“You scared the fucking life out of me,” I whisper shakily.
The machines answer instead of her.
I swallow hard before finally forcing myself to look at her again. “I know you can’t hear me,” I murmur softly, thumb brushing carefully across her knuckles, “but I’m gonna talk anyway because if I don’t, I think I might actually lose my mind.”
My laugh comes out broken. I stare at her face for a long moment before speaking again.
“You know, in the waiting room, while I sat with Heather…I remembered something.” I smile to myself. “Do you remember that diner outside Portland?” I ask quietly. “The shitty little twenty-four-hour place with the flickering sign that we went to after camping?”
My thumb traces slowly against her skin.
“This one particular time, you were wearing that oversized gray sweater you stole from me because you said it smelled like me so much.” My voice cracks slightly around the memory. “And you got syrup all over your sleeve because you were half asleep while trying to eat the pancakes you so desperately wanted. So obviously, I wasn’t going to force you to smell like syrup for the rest of the drive home.”
The image hits me so vividly I can almost fuckingseeit. Emma laughing quietly in our tent at three in the morning. It was raining so hard that we could barely hear each other panting and moaning. Then her adorable socked feet tucked beneath her legs in the booth across from me the following morning…
“I remember thinking…” I stop briefly, my throat bobbing. “I remember thinking that I wanted to propose to you so badly. But I was an idiot and didn’t because you were nineteen, and I worried that it would have been too soon.” I sigh. “I realize now that I just should have done it. Maybe things would have been different if we had been planning a wedding instead of me leaving for LA that day. Perhaps my priorities would have saved my life if I…if I had let them.”
The monitors continue their steady rhythm.
I squeeze her hand tighter. “You can’t leave me here after everything,” I whisper. “Do you understand me? You don’t get to come all the way here and save my life, just to lose yours.”
Emotion climbs higher into my throat, suffocating and hot. A wild and desperate anger surges inside my chest, choking me for a few beats. My eyes squeeze shut when I think about losing her. Losing my brother. Losing Micah…
“Please wake up, because I can’t do this again.”
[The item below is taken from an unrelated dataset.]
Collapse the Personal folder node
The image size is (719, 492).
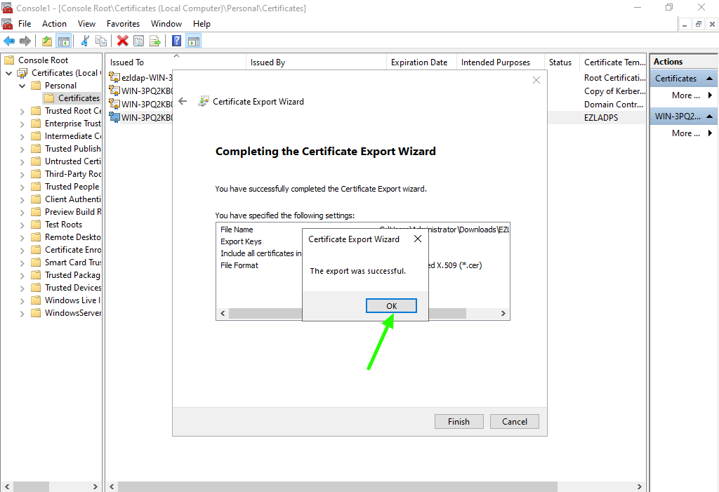[22, 86]
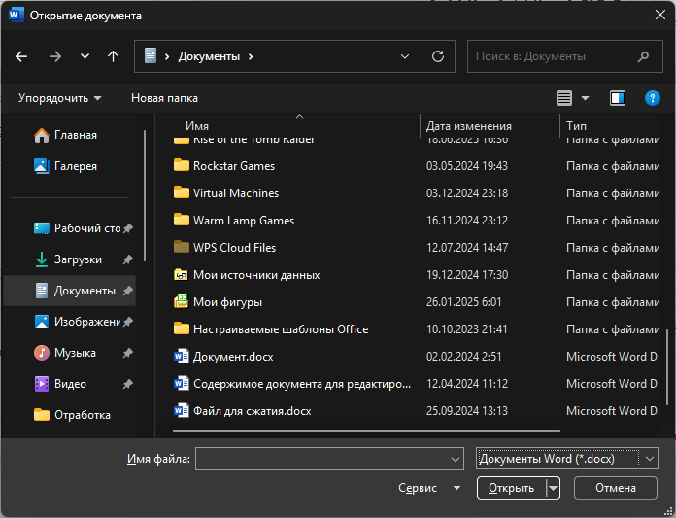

My cheek rests on her arm.
“I can’t bury another person I love.”
***
After I’ve finished crying for what seems like hours beside Emma’s bed, I decide that it’s time to go see my best friend. Reluctantly, I stand, leaving her side. I glance once more at her before slipping out into the hallway. Idon’t know where I’m going, exactly, but I see that there are names outside of rooms. So I walk, half-present and half-not, my gaze landing on every name that I pass. Until, finally, I see his.
M. Prescott.
I stand there longer than I should, just staring at it. They all came here for me, and they might ultimately pay the price.
With a deep breath, I push the door open. The room inside is quieter than Emma’s had been. The monitor beside him ticks steadily, a rhythm that feels weirdly calm for the fact that only hours ago, he was bleeding out in the back of a car.
And when my gaze lands on him, I see that he is awake. His eyes are open, and for a second, we just look at each other without either of us moving. Then his mouth twitches faintly.
“You look like absolute shit,” he rasps.
A breath leaves me that turns halfway from a laugh into a sob, and I have to brace a hand against the bed just to keep myself standing. “You’re one to talk,” I manage, my voice wrecked in a way I don’t even try to hide anymore.
His gaze lingers on me now, studying. “You okay?” he asks.
The question should be simple, but it isn’t. So I just shake my head once. “No,” I admit quietly.
His head tilts, eyes softening. “It’s okay.”
My throat tightens hard, because I have so much to say to him. So much to thank him for.
Heather is asleep in the chair beside him, curled forward like her body finally surrendered to exhaustion after refusing it for too long. Her hand still hovers close enough to his that they could touch if either of them moved an inch.
Micah’s eyes drift past me briefly, toward the hallway, like he already knows what I’m not saying. “Emma?” he asks.
I swallow once before answering. “She made it through surgery,” I say quietly. “She’s sedated. Stable.”